The flapper girl is an icon of the Roaring Twenties, appearing in plenty of novels and films of the era. In this anthology, Pushkin Press brings together some contemporary short stories about the flapper which were published in magazines and papers of the time that celebrated these young women as a mirror of the times.
I haven’t read much literature from the 1920s beyond the obligatory The Great Gatsby, but I’ve always found it intriguing how quickly social mores seemed to swing round during this time, and it was exciting to see how flappers were seen at the time. The editor made a point of pulling stories from both Black and white authors, as well stories both highbrow and low, giving us a nice cross-section of flapper literature to sample.

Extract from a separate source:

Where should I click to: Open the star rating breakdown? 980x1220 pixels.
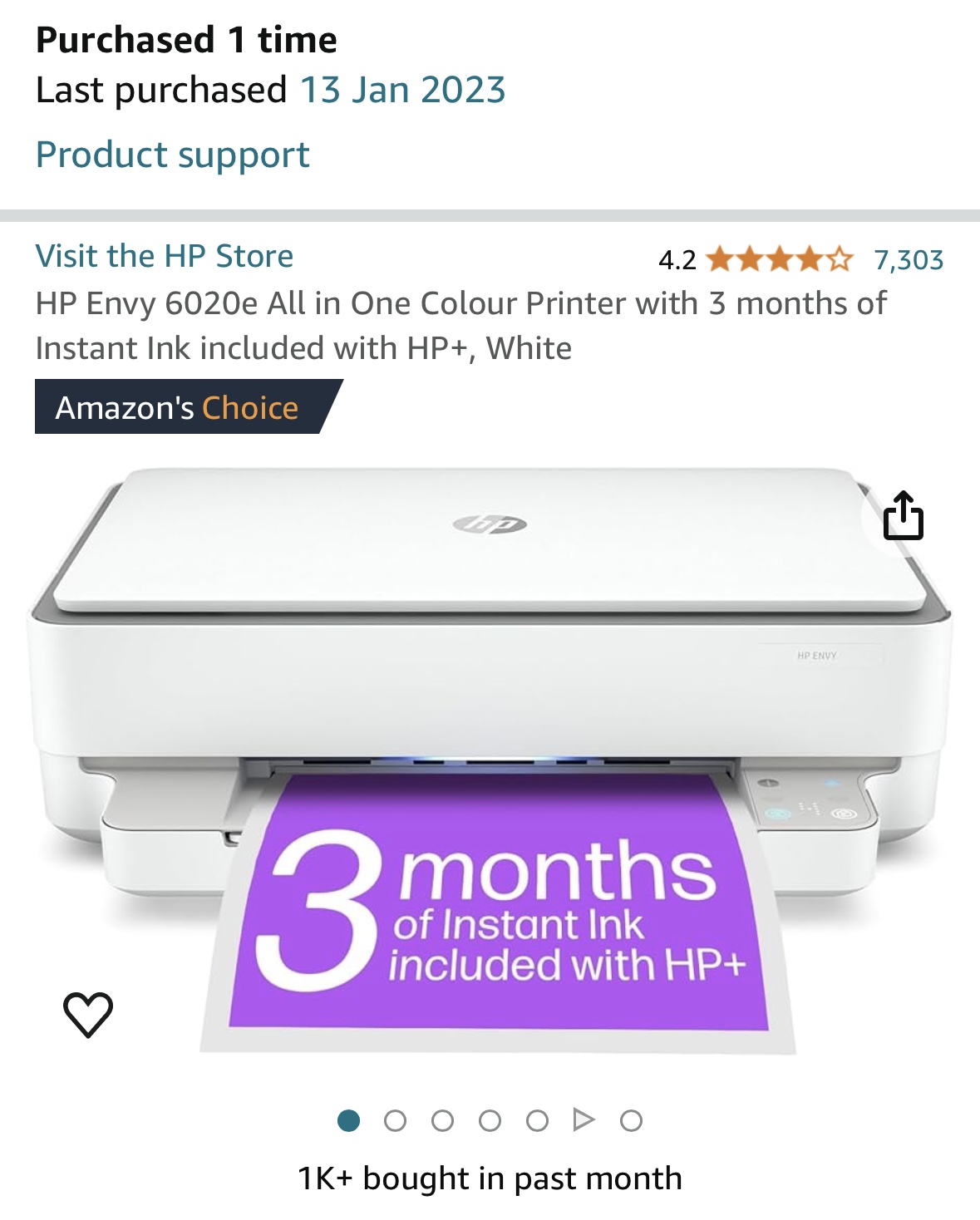(780, 260)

Of this collection, I’d only read F. Scott Fitzgerald’s “Bernice Bobs Her Hair” before. It still remains among the standouts for me, but I also really enjoyed “Common Meter” by Rudolph Fisher (about a jazz band competition between rival conductors), “Night Club” by Katharine Brush (about a restroom attendant at a fashionable club), and “Monkey Junk” by Zora Neale Hurston (a hilarious tale of divorce in the style of the Bible).
I did find, interestingly, that some of the duller inclusions came from the pens of authors I’d heard of before, like Anita Loos and Dorothy Parker, and wondered if their short stories were included more for the name recognition (they were after all leading American writers during this period – but in other forms of writing!) than for the merits of the actual stories.
Disclaimer: I received an ARC of this book from NetGalley. This is my honest and voluntary review.